YAZAN: BURCU ERBAŞ
FOTOĞRAF: GOOP

Hayat sizi zorladığı zaman kendinizi daha çok zorluyor, engeller önünüze çıktıkça kendinize karşı daha sert bir tutum sergiliyor musunuz? Birçoğumuzun bu soruya cevabı “evet” olur. Hayatta her şey yolunda giderken kendimizi sevmek, çevremize şefkatli davranmak daha eforsuz ve kolay gelebilir. Peki ya hayat kötü giderken? Zor duyguların pençesine kapıldığımızda önceden işe yarayan öz sevgi ritüelleri anlamsız gelmeye, hatalarımız gözümüzde büyümeye, eleştirel iş sesimiz ise giderek yükselmeye başlar. Bizi geride tutan kök inançlarımız seçimlerimizi daha belirgin şekilde kontrol eder ve bizi daha da aşağı bir konuma çeker. Böylesi bir kısır döngüden tek çıkışımız ise yeniden öz sevgi ve şefkatimizi geliştirmektir. Peki nasıl? Başarılı psikolog, yazar ve Budist eğitmen Dr. Tara Brach’ın kitabı Koşulsuz Şefkat, en zor anlarımızda bize bir can simidi atıyor. Yeniden başlamakta zorlandığınız her anda başvurabileceğiniz pratik ve önerilerle dolu olan bu rehber niteliğindeki kitabı sizin için inceledik!


Dr. Tara Brach kimdir?

Amerikalı psikolog, yazar ve meditasyon eğitmeni Tara Brach Batı’nın ruh sağlığı bilimini Doğu’nun kadim spiritüel pratikleri ile sentezlemesiyle tanınıyor. Batılı Budizm adını verdiği öğretisi iç dünyamıza nasıl daha farkındalıkla, kendimize ve çevremize nasıl daha şefkatli yaklaşabileceğimizi gösteriyor. Brach verdiği metot ve pratiklerle bizi eksilten kök inançlarımızdan, eleştirel iç sesimizden arındırmayı amaçlıyor. Kendimizi olduğumuz gibi kabul edip sevebilmemiz, zor zamanlarımızı daha iyi yönetebilmemiz için yol gösteriyor.

Koşulsuz Şefkat ne anlatıyor?

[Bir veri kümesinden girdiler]

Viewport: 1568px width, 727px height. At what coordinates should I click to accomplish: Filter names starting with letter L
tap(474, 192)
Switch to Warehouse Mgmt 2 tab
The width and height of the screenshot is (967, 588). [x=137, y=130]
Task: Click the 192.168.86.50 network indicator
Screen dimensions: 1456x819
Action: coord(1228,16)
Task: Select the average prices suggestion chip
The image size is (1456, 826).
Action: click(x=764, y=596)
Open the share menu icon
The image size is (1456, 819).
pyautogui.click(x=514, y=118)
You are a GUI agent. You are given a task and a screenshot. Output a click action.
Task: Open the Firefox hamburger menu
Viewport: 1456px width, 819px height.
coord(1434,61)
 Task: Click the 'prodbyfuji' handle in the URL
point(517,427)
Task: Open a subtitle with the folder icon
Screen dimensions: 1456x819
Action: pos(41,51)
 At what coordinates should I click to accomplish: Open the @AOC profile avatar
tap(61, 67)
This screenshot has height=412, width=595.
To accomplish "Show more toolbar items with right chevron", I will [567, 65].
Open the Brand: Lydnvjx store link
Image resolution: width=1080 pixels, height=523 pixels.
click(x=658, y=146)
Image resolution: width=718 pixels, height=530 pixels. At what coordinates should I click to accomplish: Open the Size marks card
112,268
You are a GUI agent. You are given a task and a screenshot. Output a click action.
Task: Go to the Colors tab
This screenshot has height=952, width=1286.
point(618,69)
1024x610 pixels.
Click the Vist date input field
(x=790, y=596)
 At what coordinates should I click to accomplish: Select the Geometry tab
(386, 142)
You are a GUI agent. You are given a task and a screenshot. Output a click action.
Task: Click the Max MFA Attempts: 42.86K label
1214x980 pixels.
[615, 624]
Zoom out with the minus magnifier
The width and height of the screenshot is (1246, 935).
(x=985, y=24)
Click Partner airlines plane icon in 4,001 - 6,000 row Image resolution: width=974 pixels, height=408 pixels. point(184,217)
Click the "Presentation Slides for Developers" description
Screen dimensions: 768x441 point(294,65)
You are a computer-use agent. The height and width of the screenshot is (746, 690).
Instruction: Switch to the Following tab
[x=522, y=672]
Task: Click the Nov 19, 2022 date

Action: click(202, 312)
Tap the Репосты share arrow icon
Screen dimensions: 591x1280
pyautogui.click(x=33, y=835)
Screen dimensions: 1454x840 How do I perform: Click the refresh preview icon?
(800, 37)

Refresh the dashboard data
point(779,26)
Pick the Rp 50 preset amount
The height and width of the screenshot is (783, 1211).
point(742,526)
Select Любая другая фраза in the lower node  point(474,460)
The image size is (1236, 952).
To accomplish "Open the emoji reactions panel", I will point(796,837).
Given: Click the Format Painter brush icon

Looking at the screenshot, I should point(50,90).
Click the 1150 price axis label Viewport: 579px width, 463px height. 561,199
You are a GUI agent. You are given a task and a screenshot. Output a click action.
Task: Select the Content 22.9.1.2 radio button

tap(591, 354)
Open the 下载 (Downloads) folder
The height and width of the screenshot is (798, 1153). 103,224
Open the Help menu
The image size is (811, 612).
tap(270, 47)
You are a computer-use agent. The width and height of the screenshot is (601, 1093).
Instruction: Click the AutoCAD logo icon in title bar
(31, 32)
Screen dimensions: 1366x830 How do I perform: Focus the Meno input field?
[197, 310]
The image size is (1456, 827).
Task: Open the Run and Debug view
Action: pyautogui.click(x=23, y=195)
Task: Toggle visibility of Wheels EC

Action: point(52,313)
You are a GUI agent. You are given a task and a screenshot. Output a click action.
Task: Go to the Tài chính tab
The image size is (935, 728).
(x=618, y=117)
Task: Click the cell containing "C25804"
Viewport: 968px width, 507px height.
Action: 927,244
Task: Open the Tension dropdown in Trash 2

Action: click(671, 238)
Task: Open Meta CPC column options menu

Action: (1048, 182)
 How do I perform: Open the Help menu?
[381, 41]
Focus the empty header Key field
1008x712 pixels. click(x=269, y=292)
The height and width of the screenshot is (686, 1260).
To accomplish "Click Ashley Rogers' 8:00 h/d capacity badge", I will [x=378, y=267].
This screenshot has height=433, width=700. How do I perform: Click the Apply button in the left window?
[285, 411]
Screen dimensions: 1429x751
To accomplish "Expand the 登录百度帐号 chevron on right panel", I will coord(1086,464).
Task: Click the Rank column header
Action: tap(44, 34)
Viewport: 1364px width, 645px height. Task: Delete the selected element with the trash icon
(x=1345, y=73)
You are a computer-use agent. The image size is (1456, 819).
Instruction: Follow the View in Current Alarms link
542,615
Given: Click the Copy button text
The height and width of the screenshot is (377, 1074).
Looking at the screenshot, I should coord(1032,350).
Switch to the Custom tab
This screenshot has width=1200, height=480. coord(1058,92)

Alıştırmalar:
• A. Koşulsuz Şefkat kitabını tanıtan yazıda "Dr. Tara Brach kimdir?" ile "için yol gösteriyor." arasındaki bölümü, bu iki kısım da dahil olmak üzere kelimesi kelimesine tekrarlayın.
• B. Koşulsuz Şefkat kitabını tanıtan yazıyı kaldığı yerden alıp sürdürün.

Beklenen Yanıtlar:
• A.
Dr. Tara Brach kimdir?

Amerikalı psikolog, yazar ve meditasyon eğitmeni Tara Brach Batı’nın ruh sağlığı bilimini Doğu’nun kadim spiritüel pratikleri ile sentezlemesiyle tanınıyor. Batılı Budizm adını verdiği öğretisi iç dünyamıza nasıl daha farkındalıkla, kendimize ve çevremize nasıl daha şefkatli yaklaşabileceğimizi gösteriyor. Brach verdiği metot ve pratiklerle bizi eksilten kök inançlarımızdan, eleştirel iç sesimizden arındırmayı amaçlıyor. Kendimizi olduğumuz gibi kabul edip sevebilmemiz, zor zamanlarımızı daha iyi yönetebilmemiz için yol gösteriyor.

• B.
Dr. Tara Brach Koşulsuz Şefkat kitabında da odağına insanlığın ortak mücadelesini; acı çekmeyi alıyor. Hayat doğal akışında sorunsuz ilerlerken kendimize ve çevremize şefkatle yaklaşmak ne denli eforsuz hissettiriyorsa zor durumların, kötü ilişkilerin, hastalık ve umutsuzluğun pençesinde işler o denli zorlaşıyor. Böylesi anlarda zihnimiz iyilikleri görmeyi bırakıp kötü giden durumlara ve zor duygulara sabitlenebiliyor. O güne kadar kullanılmış çözümler işe yaramadığı ve bir çıkış yolu görülemediği için hayat hem zihnin içinde hem de doğal akışında sıkışıp kalmış gibi hissettiriyor. Yeniden sevmek ve sevilmek içinse zihin çocukluktan gelen bir kök inanca tutunuyor: “Sevgiye erişmek için değişmem, başkalarını memnun etmem, hata yapmamam, hep başarılı olmam gerekiyor.” Tüm yetişkinlik hayatımızı şekillendirebilen bu inanç, bizi kendi otantik halimizden uzaklaştırıyor. Brach’ın deyimiyle “kendimize sadık kalarak yaşama cesareti” bulamaz bir hale getiriyor.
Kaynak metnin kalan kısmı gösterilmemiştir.